Debout contre le fascisme et l’islamophobie – Pas au garde-à-vous derrière les racistes
Ce qui se met en place est la condamnation la plus catégorique vis-à-vis de ceux qui ont tué à Charlie Hebdo : ils ont suscité une vague d’unanimisme qui risque d’emporter toute tentative d’intelligence et légitime le pire des processus qui étaient déjà à l’oeuvre.
Le maire d’Oslo avait déclaré au moment du massacre opéré par un fasciste que “notre réponse doit être plus de démocratie, plus de générosité et plus de tolérance”.
Aujourd’hui on dit que la liberté d’expression est en danger mais tout le monde semble acquiescer à plus de flics et au relêvement de Vigipirate soit un régime permanent d’exception qui nous habitue à la limitation de nos libertés, au renforcement des pouvoirs de police et à voir l’armée intervenir dans nos rues.
On dit qu’il faut plus d’unité mais on somme des millions de MusulmanEs de se justifier et les attaques de mosquées sont traitées à la rubrique faits divers des journaux. Rappelons à ce sujet la réponse qu’avait fait Mohammed Ali, l’ancien boxeur, à un journaliste qui lui demandait, après les attentats du 11 septembre si ça ne lui posait pas de problème d’appartenir à la même religion que les terroristes. Il avait répondu : “Et vous ça vous fait quoi d’appartenir à la même religion qu’Hitler ?”
Alors osons, du moins soulever quelques questions.
^^^^
* [Consignes]:
A - Répondez à ces questions sur le texte :
(i) D'après le maire d'Oslo, que doit être la réponse au massacre ?
(ii) Quel ancien boxeur le texte cite-t-il ?
(iii) Dans quelle rubrique des journaux les attaques de mosquées sont-elles traitées ?
B - Reprenez mot pour mot le passage du texte compris entre « On dit qu’il » et « soulever quelques questions. », inclus.
^^^^
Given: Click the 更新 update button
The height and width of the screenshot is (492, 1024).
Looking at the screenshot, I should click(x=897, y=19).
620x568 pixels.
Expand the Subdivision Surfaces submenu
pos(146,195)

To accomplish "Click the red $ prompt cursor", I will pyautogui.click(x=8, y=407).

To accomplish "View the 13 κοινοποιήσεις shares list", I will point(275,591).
^^^^
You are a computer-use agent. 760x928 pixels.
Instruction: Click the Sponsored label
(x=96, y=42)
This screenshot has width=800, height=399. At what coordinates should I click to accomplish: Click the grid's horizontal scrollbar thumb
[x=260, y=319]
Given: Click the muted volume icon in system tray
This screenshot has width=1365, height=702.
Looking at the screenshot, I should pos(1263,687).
^^^^
* [Réponses numérotées]:
A -
(i) « plus de démocratie, plus de générosité et plus de tolérance »
(ii) Mohammed Ali
(iii) La rubrique faits divers

B -
On dit qu’il faut plus d’unité mais on somme des millions de MusulmanEs de se justifier et les attaques de mosquées sont traitées à la rubrique faits divers des journaux. Rappelons à ce sujet la réponse qu’avait fait Mohammed Ali, l’ancien boxeur, à un journaliste qui lui demandait, après les attentats du 11 septembre si ça ne lui posait pas de problème d’appartenir à la même religion que les terroristes. Il avait répondu : “Et vous ça vous fait quoi d’appartenir à la même religion qu’Hitler ?”
Alors osons, du moins soulever quelques questions.